Analisis
Inisiatif 'Satu Data' untuk Konflik Sosial: Pusat Database Nasional Konflik Horizontal Dinilai Pentas
26 Mei 2026, 00:00
17 views
Inisiatif Kementerian Dalam Negeri untuk membangun Pusat Database Nasional Konflik Horizontal merupakan langkah strategis, namun analisis awal terhadap desain sistem mengungkap beberapa kelemahan kritis. Database saat ini masih terfragmentasi di berbagai instansi (Badan Intelijen Negara, Polri, Kemensos) dengan definisi dan metodologi pencatatan yang berbeda, sehingga sulit menghasilkan analisis akar penyebab yang komprehensif. Akar masalah konflik sering kali direduksi menjadi insiden kekerasan saja, tanpa konteks sosial-ekonomi yang mendahuluinya.
Dinamika pengumpulan data dari daerah juga menghadapi kendala: pemerintah daerah sering enggan melaporkan konflik secara jujur karena takut dianggap gagal menjaga stabilitas. Selain itu, database belum dirancang untuk menangkap early warning signals seperti peningkatan pesan kebencian di media sosial, pergeseran pola perdagangan antarkelompok, atau isu-isu sensitif di ruang publik.
Solusi yang diperlukan meliputi: Pertama, membentuk tim independen multi-disiplin (sosiolog, antropolog, data scientist) untuk menyusun kerangka indikator konflik horizontal yang holistik, mencakup aspek ekonomi, politik, sosial, dan digital.
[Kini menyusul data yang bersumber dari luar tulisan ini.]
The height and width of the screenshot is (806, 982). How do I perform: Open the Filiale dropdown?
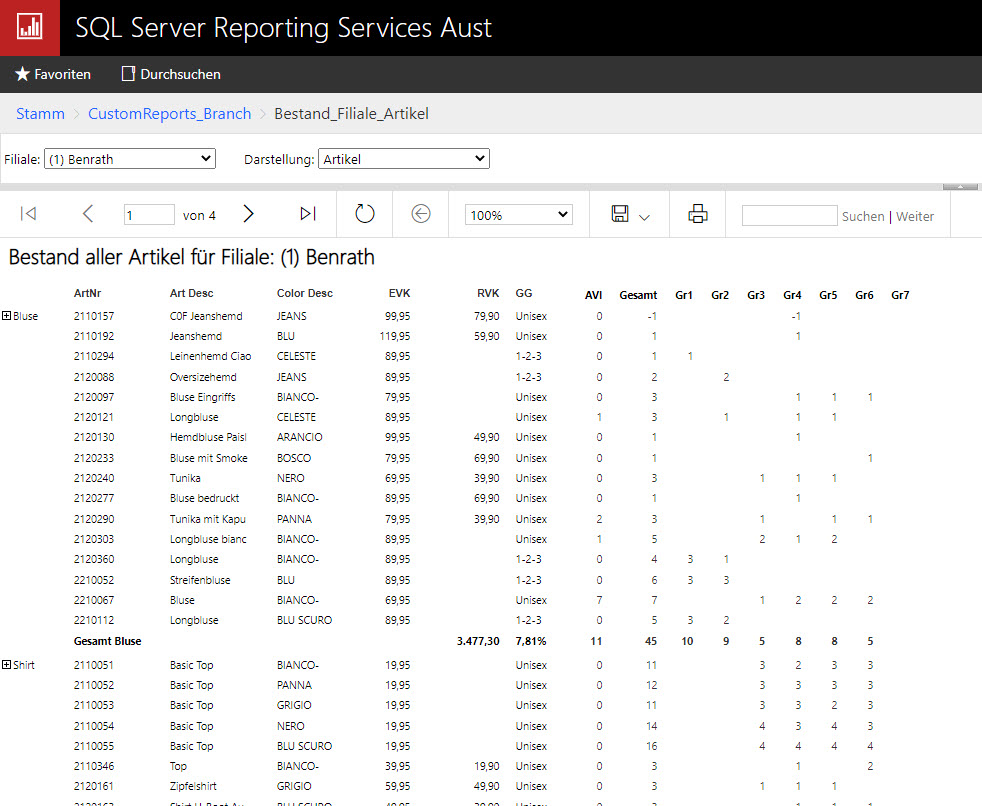pos(130,159)
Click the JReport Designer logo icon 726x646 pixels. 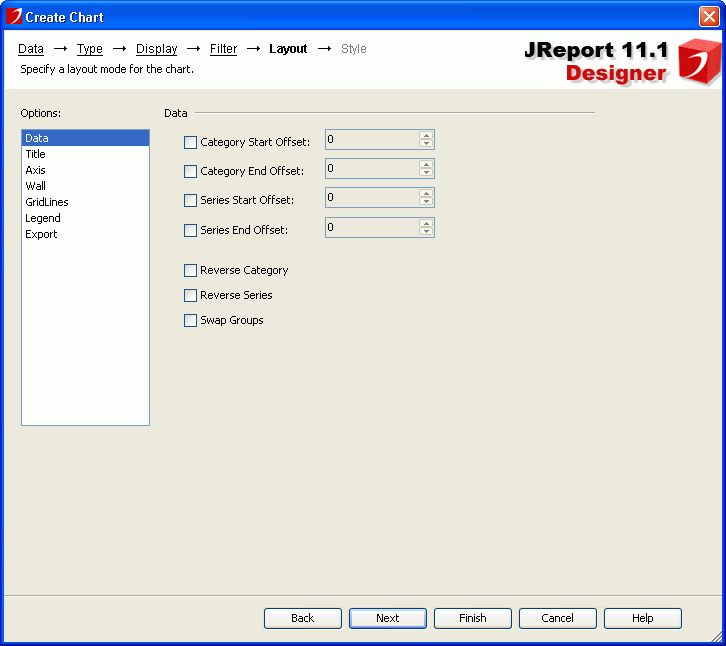[699, 62]
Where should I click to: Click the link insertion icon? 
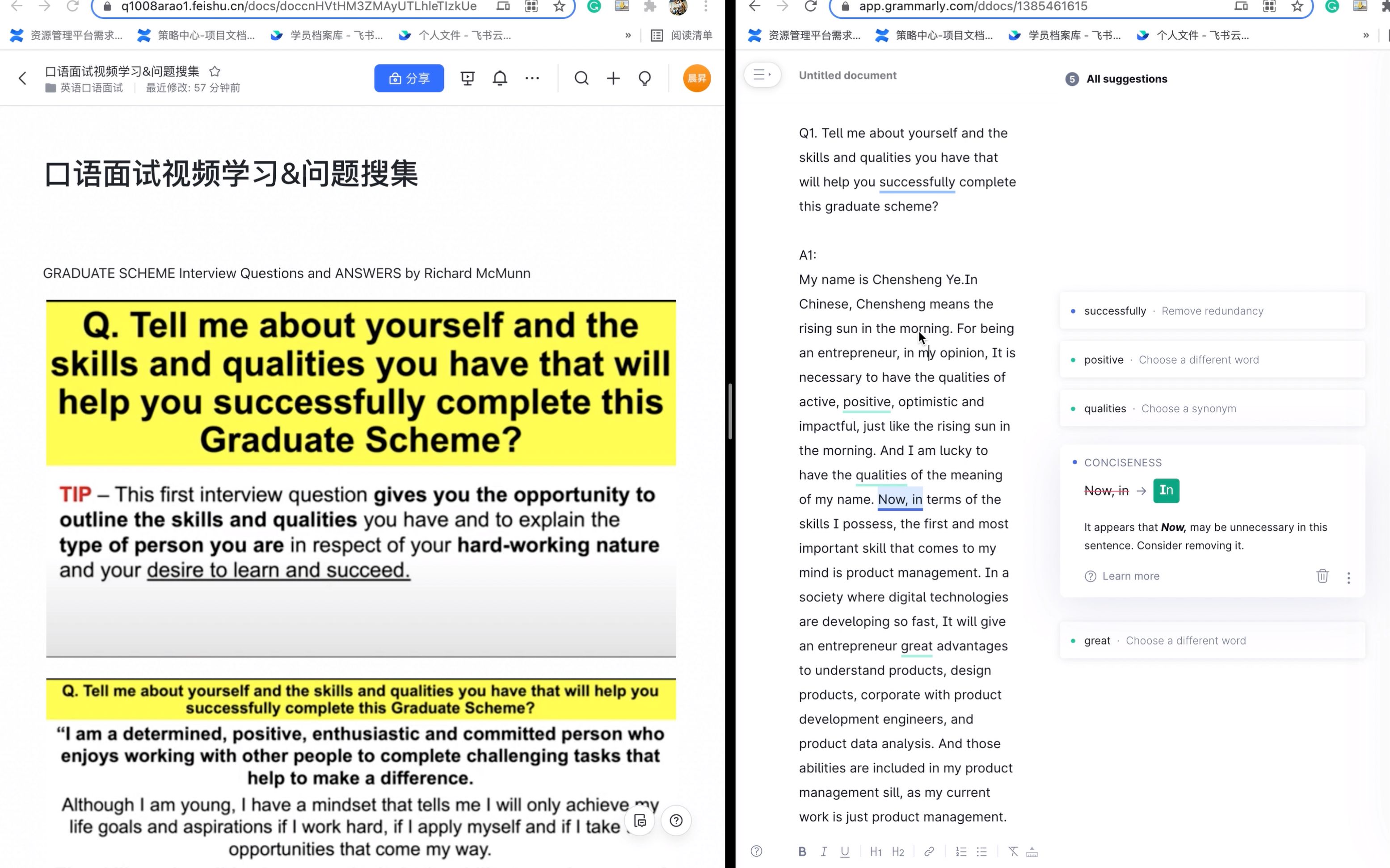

Kedua, mengembangkan platform crowdsourcing yang aman bagi LSM dan akademisi lokal untuk menginput data kontekstual. Ketiga, mengintegrasikan database dengan sistem peringatan dini (early warning system) Kementerian Komunikasi dan Informatika untuk deteksi narasi kebencian. Keempat, menjamin bahwa data ini digunakan semata-mata untuk analisis kebijakan preventif, bukan untuk pengawasan represif terhadap kelompok masyarakat.